# PPO Experiments

This notebook evaluates the PPO (Proximal Policy Optimization) agent on the TestEnv environment.
We analyze convergence, cumulative reward, and policy stability under different hyperparameter settings. <br>

All algorithm code is implemented in `src/models/PPO.py`. <br>
This notebook only shows the direct implementation of an experiment and analysis of the results.

We perform the following experiments:

- PPO with reward shaping and 5 bins <br>


In [None]:
# We import the necessary libraries and modules
import sys
import os

project_root = os.path.abspath("..")
sys.path.append(project_root)

from stable_baselines3 import PPO
from src.env.TestEnv import HydroElectric_Test
from src.models.PPO import PPOWrapper
from src.utils.visualizations import *
import optuna
import numpy as np
import random


### Hyperparameter optimization

We want to optimize the hyperparameters of the model first. To do this, we set a random seed and perform an optuna study.


In [None]:
# We set a random seed for reproducibility
SEED = 5
np.random.seed(SEED)
random.seed(SEED)


In [None]:
# We set the experiment configurations
REWARD_SHAPING = True

TRAIN_CONFIG = {
    "learning_rate": 3e-4,
    "batch_size": 64,
    "n_steps": 2048,
    "n_epochs": 10,
    "gamma": 0.99,
    "gae_lambda": 0.95,
    "clip_range": 0.2,
    "total_timesteps": 100000,
}

parameter_dict = {
    'learning_rate': (1e-5, 1e-3),
    'batch_size': [32, 64, 128, 256],
    'n_steps': [512, 1024, 2048, 4096],
}


In [None]:
# We initialize the training environment
train_path = os.path.abspath("../data/train.xlsx")

→ Exercise
Please answer these questions from the PPO notebook.
1. In which file is all the algorithm code implemented?
2. What value is assigned to SEED?
3. Which batch sizes does parameter_dict list?

→ Available data
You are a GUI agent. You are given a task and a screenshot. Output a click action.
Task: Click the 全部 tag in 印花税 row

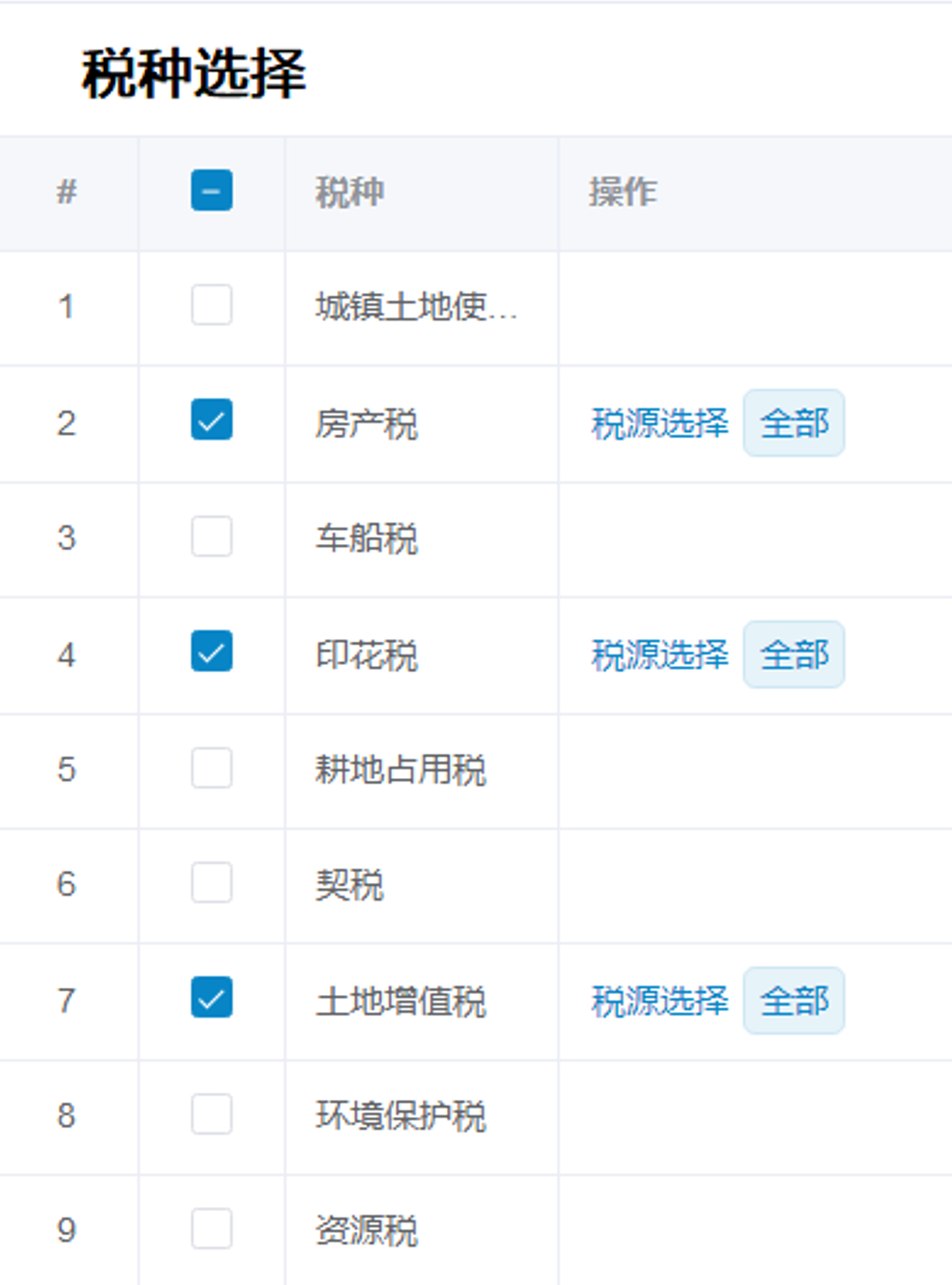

→ Exercise output
1. `src/models/PPO.py`
2. 5
3. 32, 64, 128, and 256